Well, this is confusing. This function should be only in LinearAlgebra, not Base, then.

Some operations such as basic operations, * / + - \ are in Base for a (not too good, but historically understandable) reason, and I suppose a few others such as ’ and transpose, and maybe none others, and everything more complex in LinearAlgebra.

permutedims works for you, really does “transpose”, but just not lazily. Which is a cool (faster) feature of transpose. I suppose transpose could be made to handle Any matrix, including strings. And it might be slightly better to have such lazy option, though doubt it needed, also I guess it was left out to catch some coding errors… since you rarely do this, at least not for linear algebra.

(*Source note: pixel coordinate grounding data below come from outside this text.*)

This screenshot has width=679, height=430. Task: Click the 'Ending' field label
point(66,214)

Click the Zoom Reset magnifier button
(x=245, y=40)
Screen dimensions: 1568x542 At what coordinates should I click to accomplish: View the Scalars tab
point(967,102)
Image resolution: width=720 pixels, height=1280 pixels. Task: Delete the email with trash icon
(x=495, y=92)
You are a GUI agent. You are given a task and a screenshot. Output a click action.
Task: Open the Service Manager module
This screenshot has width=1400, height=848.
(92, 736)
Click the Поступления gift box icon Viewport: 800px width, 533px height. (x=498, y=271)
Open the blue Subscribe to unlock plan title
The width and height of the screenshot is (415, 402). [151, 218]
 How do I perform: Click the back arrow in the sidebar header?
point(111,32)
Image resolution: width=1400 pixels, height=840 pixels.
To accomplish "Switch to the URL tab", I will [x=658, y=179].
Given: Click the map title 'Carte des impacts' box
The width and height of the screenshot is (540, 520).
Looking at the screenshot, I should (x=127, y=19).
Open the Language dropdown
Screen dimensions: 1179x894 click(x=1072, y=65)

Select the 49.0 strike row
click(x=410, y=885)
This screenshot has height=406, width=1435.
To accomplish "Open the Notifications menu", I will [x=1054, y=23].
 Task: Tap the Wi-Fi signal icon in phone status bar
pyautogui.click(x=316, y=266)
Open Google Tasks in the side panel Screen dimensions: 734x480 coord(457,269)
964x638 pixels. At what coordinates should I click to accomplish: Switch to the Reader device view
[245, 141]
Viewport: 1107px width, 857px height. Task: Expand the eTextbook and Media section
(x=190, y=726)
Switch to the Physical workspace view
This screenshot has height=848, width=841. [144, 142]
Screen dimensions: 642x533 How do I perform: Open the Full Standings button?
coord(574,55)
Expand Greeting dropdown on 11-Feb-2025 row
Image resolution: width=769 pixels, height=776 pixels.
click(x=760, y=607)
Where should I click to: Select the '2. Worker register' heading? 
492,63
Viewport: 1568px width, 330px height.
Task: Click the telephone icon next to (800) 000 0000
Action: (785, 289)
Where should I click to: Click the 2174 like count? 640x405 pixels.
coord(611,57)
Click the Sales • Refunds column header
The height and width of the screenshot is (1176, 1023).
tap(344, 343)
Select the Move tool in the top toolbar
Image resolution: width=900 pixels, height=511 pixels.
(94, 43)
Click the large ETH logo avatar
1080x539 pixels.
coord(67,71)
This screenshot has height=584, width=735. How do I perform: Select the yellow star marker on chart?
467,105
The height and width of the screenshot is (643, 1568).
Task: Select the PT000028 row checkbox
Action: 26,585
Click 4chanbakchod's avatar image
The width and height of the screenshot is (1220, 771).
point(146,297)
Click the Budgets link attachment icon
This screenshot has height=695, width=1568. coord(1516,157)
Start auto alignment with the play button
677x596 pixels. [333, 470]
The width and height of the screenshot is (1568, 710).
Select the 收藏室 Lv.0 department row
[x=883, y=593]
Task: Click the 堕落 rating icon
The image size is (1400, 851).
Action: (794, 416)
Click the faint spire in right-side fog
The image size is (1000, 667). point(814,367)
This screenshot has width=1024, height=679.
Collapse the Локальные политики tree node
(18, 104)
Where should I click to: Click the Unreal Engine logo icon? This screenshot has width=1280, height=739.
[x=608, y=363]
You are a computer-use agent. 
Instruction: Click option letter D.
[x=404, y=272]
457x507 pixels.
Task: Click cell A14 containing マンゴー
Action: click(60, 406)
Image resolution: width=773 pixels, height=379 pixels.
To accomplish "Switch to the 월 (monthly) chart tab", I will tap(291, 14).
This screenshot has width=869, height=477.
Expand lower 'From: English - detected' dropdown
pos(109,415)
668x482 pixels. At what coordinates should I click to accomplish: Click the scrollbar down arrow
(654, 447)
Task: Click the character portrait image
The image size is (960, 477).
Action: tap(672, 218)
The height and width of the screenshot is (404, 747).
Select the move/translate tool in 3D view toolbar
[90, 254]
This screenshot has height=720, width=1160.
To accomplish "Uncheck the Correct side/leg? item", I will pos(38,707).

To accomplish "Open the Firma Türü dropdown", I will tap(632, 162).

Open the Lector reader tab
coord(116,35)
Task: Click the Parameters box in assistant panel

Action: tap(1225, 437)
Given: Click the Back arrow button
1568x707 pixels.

The parser needs to parse (1D) and 2D, and nD) arrays, so at least Julia needs to support some matrix functionality. I really wish Julia had nothing more, in Base itself, so it could exclude LinearAlgebra, for much smaller Julia since then OpenBLAS gone (LinearAlgebra.jl could be a regular package bringing it in, or not).

Strictly speaking it’s possible, I’ve done it, some operations e.g. * and / \ fail then, why it would be a breaking change, or since Julia has generic matmul, it could be done, and such slower fallback be used until you do using LinearAlgebra. I think it’s planned, just not a high priority or right away.